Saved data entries
--

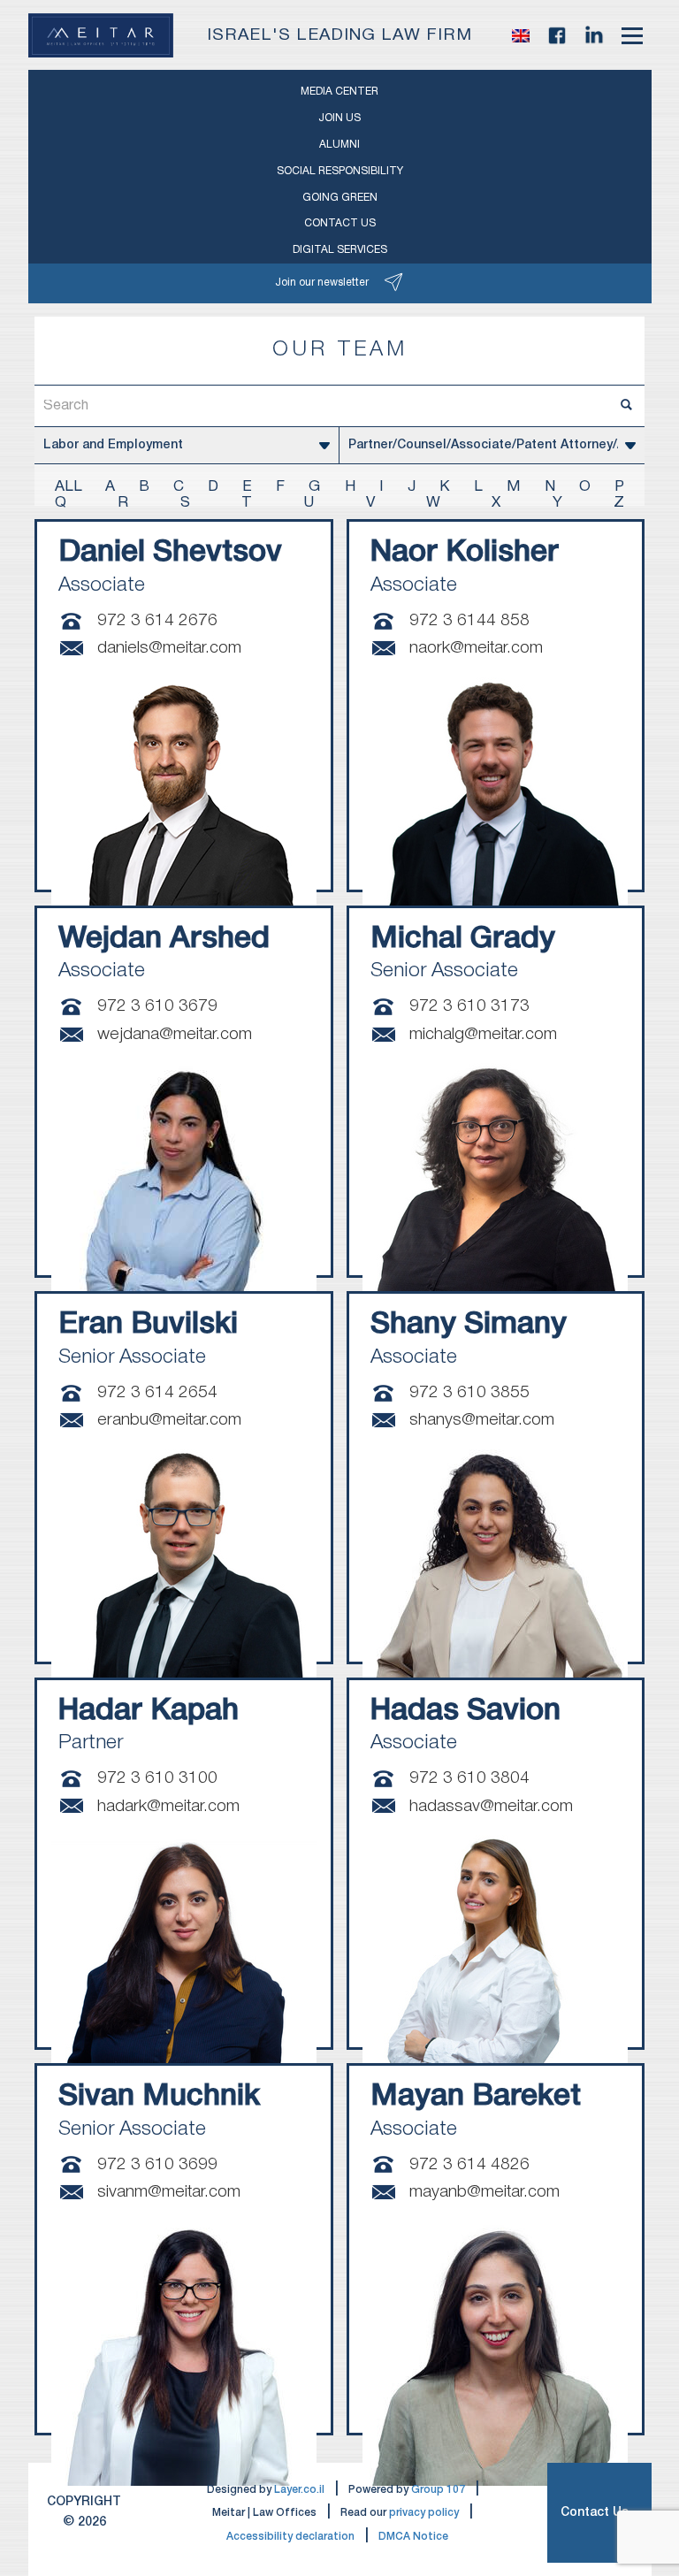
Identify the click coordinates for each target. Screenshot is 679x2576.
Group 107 (438, 2490)
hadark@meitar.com (168, 1807)
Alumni (339, 144)
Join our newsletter (322, 282)
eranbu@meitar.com (169, 1420)
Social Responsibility (340, 171)
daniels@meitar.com (169, 648)
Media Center (339, 91)
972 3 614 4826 (469, 2165)
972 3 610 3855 (469, 1393)
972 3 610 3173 (469, 1006)
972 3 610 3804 (469, 1778)
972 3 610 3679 (157, 1006)
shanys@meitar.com (481, 1420)
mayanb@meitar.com (484, 2192)
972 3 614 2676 (157, 621)
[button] (520, 35)
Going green (340, 198)
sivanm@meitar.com (168, 2192)
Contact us (340, 223)
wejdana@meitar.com (174, 1035)
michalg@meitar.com (483, 1035)
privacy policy (424, 2513)
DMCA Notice (413, 2537)
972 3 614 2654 (157, 1393)
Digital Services (340, 250)
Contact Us (595, 2513)
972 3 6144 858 (469, 621)
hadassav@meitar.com (491, 1807)
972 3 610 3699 (157, 2165)
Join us (339, 118)
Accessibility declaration (290, 2537)
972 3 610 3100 (157, 1778)
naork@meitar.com (476, 648)
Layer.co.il (299, 2490)
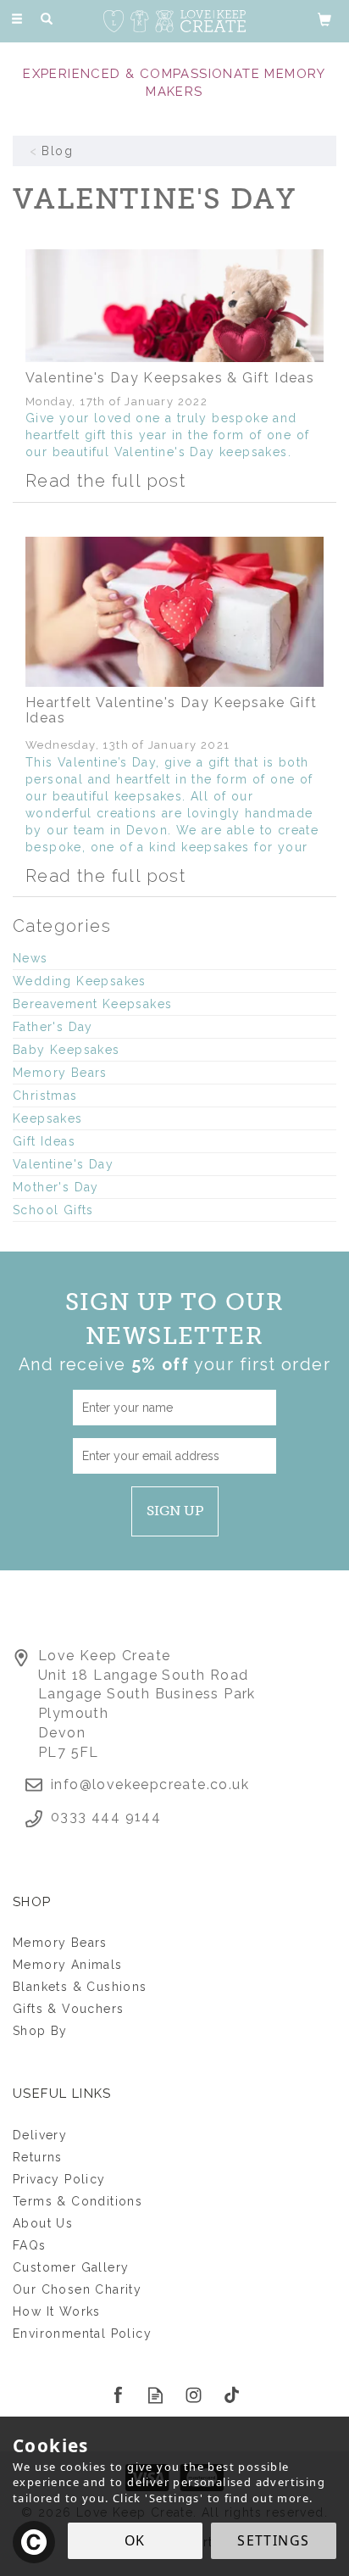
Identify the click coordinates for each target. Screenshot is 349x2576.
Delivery (40, 2135)
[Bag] (325, 18)
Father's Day (53, 1027)
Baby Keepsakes (66, 1050)
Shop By (40, 2031)
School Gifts (53, 1210)
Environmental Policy (82, 2333)
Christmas (45, 1095)
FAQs (30, 2245)
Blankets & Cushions (80, 1986)
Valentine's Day (63, 1164)
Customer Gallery (71, 2267)
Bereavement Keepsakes (92, 1004)
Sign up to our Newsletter (174, 1331)
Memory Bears (60, 1072)
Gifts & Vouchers (68, 2009)
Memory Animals (68, 1964)
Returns (38, 2157)
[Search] (46, 19)
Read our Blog (155, 2395)
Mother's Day (56, 1187)
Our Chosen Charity (77, 2289)
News (30, 958)
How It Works (57, 2311)
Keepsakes (48, 1118)
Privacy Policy (59, 2179)
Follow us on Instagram (193, 2395)
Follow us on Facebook (117, 2395)
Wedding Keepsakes (80, 981)
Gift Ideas (44, 1141)
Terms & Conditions (77, 2201)
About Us (43, 2223)
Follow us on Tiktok (231, 2395)
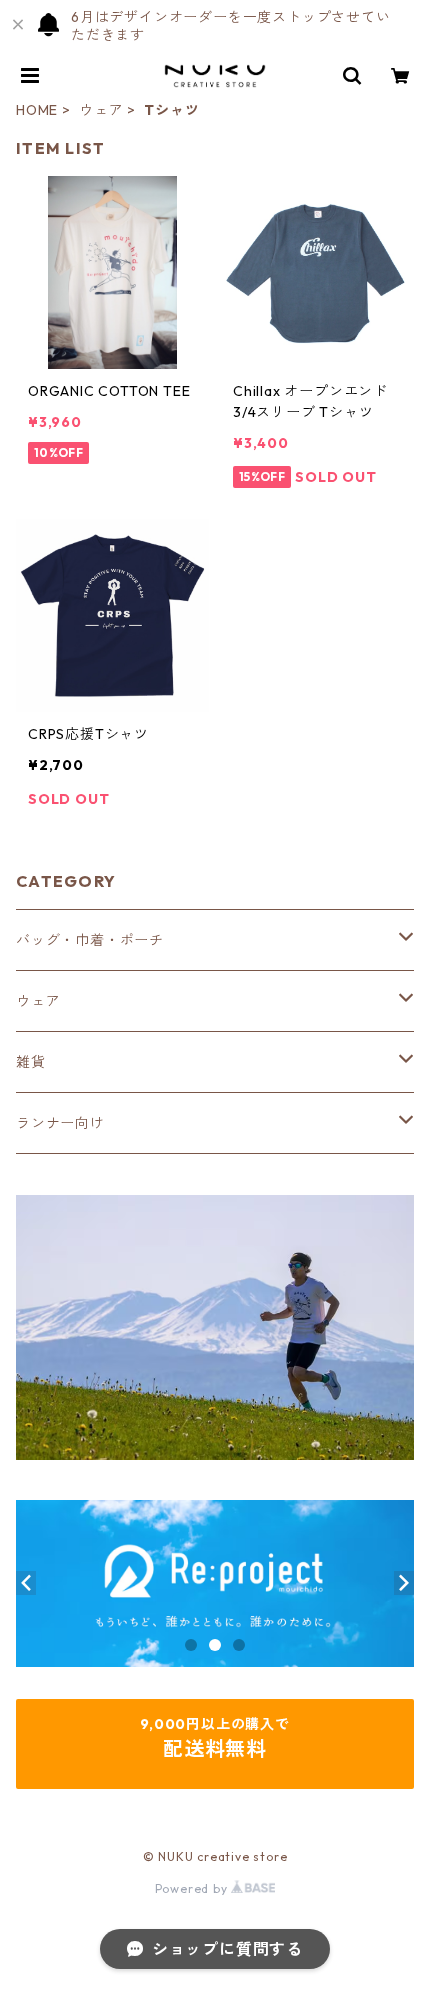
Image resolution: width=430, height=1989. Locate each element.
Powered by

--

Set down exactly the lines of the data above, beginning with the line that has "972 3 610 3855 (469, 1393)" and ending with the line that has "hadassav@meitar.com (491, 1807)", and no others.

972 3 610 3855 (469, 1393)
972 3 610 3173 (469, 1006)
972 3 610 3804 (469, 1778)
972 3 610 3679 (157, 1006)
shanys@meitar.com (481, 1420)
mayanb@meitar.com (484, 2192)
972 3 614 2676 (157, 621)
[button] (520, 35)
Going green (340, 198)
sivanm@meitar.com (168, 2192)
Contact us (340, 223)
wejdana@meitar.com (174, 1035)
michalg@meitar.com (483, 1035)
privacy policy (424, 2513)
DMCA Notice (413, 2537)
972 3 614 2654 (157, 1393)
Digital Services (340, 250)
Contact Us (595, 2513)
972 3 6144 858 (469, 621)
hadassav@meitar.com (491, 1807)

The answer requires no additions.